Answer
$$\cos(s+t)=\frac{2\sqrt{638}-\sqrt{30}}{56}$$
$$\cos(s-t)=\frac{2\sqrt{638}+\sqrt{30}}{56}$$
Work Step by Step
To find $\cos(s+t)$ and $\cos(s-t)$, cosine sum and difference identities need to be applied.
Yet, both cosine sum and difference identities rely on the fact that you already know $\cos s$, $\sin s$, $\cos t$ and $\sin t$.
Therefore, the first job in this type of exercise is to find out all 4 values: $\cos s$, $\sin s$, $\cos t$ and $\sin t$.
1) Find $\cos s$, $\sin s$, $\cos t$ and $\sin t$.

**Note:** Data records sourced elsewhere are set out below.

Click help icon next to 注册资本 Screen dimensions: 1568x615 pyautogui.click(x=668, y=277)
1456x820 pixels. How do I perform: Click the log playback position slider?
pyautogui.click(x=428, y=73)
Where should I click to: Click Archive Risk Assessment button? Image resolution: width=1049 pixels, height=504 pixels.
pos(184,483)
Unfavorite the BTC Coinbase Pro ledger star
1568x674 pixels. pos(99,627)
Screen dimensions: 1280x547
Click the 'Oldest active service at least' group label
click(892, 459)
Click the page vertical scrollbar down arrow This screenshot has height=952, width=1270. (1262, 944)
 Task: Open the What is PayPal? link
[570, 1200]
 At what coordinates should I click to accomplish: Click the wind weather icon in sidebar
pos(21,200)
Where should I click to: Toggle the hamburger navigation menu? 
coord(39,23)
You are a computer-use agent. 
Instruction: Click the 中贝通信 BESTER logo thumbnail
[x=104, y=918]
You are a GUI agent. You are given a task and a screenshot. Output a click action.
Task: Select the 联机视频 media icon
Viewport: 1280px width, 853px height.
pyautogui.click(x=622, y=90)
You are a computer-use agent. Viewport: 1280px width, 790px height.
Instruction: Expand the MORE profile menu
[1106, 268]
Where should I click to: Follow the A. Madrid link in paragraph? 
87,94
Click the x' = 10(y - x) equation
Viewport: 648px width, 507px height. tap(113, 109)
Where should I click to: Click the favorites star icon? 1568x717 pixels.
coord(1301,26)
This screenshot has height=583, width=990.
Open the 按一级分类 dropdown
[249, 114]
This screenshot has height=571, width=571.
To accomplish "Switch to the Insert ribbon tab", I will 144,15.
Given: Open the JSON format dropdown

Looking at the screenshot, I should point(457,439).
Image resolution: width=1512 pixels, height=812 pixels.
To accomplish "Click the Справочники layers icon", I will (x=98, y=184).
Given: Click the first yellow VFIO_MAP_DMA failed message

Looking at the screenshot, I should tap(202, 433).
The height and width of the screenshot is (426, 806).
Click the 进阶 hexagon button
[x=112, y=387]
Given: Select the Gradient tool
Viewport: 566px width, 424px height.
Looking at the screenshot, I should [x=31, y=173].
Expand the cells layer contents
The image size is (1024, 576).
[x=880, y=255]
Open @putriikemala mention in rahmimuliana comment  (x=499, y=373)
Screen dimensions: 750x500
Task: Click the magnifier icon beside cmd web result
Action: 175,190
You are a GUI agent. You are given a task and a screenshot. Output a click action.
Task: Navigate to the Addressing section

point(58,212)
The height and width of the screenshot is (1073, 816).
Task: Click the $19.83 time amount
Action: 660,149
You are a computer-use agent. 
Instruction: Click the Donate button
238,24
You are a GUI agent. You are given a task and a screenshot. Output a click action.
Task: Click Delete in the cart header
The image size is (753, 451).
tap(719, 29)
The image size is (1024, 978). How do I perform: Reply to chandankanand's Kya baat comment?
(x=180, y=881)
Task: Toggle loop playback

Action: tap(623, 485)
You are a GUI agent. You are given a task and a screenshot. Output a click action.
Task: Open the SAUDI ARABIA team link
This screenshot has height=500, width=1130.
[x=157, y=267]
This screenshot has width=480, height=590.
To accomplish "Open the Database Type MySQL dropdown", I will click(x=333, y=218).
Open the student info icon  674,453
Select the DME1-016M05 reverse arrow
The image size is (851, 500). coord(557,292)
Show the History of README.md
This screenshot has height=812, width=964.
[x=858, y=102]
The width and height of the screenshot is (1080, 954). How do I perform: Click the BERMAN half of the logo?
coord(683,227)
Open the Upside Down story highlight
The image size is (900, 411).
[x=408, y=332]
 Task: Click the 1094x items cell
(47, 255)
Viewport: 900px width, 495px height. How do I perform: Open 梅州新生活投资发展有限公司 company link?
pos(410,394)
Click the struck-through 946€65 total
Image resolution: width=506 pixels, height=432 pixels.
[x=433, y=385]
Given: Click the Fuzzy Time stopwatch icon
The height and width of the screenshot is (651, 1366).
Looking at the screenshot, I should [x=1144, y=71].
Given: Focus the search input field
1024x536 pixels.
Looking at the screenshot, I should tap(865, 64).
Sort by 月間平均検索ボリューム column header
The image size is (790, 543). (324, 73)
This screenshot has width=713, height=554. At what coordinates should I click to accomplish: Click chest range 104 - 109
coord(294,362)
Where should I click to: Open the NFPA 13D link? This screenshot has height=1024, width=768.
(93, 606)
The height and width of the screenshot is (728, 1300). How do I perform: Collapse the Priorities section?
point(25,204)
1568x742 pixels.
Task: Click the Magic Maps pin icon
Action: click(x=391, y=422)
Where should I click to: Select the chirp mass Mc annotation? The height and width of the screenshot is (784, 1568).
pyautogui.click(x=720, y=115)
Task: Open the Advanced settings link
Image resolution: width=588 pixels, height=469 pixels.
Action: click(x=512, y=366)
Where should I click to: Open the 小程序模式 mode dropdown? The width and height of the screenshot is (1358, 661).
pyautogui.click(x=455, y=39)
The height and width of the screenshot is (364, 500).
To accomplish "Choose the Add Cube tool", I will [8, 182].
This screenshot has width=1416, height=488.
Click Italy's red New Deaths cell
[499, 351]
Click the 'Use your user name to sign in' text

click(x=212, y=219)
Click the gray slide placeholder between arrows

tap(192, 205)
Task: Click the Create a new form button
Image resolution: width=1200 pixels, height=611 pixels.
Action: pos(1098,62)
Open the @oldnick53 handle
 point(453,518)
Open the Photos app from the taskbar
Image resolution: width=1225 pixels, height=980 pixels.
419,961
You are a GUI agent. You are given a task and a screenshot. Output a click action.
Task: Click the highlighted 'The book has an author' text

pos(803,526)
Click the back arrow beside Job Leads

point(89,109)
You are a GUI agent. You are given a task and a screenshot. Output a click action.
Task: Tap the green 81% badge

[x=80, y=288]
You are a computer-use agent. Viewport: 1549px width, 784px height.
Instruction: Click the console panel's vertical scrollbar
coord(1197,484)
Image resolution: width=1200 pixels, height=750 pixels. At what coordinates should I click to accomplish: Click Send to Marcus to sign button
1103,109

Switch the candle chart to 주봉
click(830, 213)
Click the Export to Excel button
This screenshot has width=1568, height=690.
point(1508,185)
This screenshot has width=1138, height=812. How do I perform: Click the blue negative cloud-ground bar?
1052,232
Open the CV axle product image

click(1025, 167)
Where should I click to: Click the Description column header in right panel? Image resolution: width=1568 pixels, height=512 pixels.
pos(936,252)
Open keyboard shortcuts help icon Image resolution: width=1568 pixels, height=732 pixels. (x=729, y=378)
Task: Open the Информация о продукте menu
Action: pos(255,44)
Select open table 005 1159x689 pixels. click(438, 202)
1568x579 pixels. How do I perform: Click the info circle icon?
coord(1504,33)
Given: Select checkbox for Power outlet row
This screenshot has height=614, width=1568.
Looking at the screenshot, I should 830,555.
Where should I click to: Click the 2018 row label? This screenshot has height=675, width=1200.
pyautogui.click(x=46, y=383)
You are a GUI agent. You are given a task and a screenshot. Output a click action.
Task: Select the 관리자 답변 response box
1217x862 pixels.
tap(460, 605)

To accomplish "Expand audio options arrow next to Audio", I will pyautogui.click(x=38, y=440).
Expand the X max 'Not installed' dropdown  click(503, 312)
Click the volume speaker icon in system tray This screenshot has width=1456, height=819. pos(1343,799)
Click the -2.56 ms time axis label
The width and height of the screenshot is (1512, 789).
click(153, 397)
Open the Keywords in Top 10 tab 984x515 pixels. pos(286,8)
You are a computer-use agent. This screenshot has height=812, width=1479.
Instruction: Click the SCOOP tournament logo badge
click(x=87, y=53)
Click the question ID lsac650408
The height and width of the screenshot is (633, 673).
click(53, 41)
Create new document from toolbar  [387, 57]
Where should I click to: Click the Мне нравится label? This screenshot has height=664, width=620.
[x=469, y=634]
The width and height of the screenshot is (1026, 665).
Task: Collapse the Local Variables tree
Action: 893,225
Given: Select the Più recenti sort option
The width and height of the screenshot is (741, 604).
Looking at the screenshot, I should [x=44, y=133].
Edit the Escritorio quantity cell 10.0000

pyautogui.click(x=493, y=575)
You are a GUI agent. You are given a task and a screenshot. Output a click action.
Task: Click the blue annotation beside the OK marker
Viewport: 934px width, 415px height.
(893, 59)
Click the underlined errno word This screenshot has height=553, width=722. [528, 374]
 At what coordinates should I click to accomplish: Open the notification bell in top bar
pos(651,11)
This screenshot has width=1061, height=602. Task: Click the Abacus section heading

As $\sin s$ and $\sin t$ are known, we would use Pythagorean Identities for $\sin$ and $\cos$ to find the rest:
$$\cos^2 s=1-\sin^2 s=1-\Big(\frac{\sqrt5}{7}\Big)^2=1-\frac{5}{49}=\frac{44}{49}$$
$$\cos s=\pm\frac{\sqrt{44}}{7}=\pm\frac{2\sqrt{11}}{7}$$
$$\cos^2 t=1-\sin^2 t=1-\Big(\frac{\sqrt6}{8}\Big)^2=1-\frac{6}{64}=\frac{58}{64}$$
$$\cos t=\pm\frac{\sqrt{58}}{8}$$
Now about the signs of $\cos s$ and $\cos t$:
As both $s$ and $t$ are in quadrant I, $\cos s\gt0$ and also $\cos t\gt0$, so $$\cos s=\frac{2\sqrt{11}}{7}\hspace{2cm}\cos t=\frac{\sqrt{58}}{8}$$
2) Now we can apply cosine sum and difference identities:
$$\cos(s+t)=\cos s\cos t-\sin s\sin t=\Big(\frac{2\sqrt{11}}{7}\Big)\Big(\frac{\sqrt{58}}{8}\Big)-\Big(\frac{\sqrt5}{7}\Big)\Big(\frac{\sqrt6}{8}\Big)$$
$$\cos(s+t)=\frac{2\sqrt{638}}{56}-\frac{\sqrt{30}}{56}=\frac{2\sqrt{638}-\sqrt{30}}{56}$$
$$\cos(s-t)=\cos s\cos t+\sin s\sin t=\Big(\frac{2\sqrt{11}}{7}\Big)\Big(\frac{\sqrt{58}}{8}\Big)+\Big(\frac{\sqrt5}{7}\Big)\Big(\frac{\sqrt6}{8}\Big)$$
$$\cos(s-t)=\frac{2\sqrt{638}}{56}+\frac{\sqrt{30}}{56}=\frac{2\sqrt{638}+\sqrt{30}}{56}$$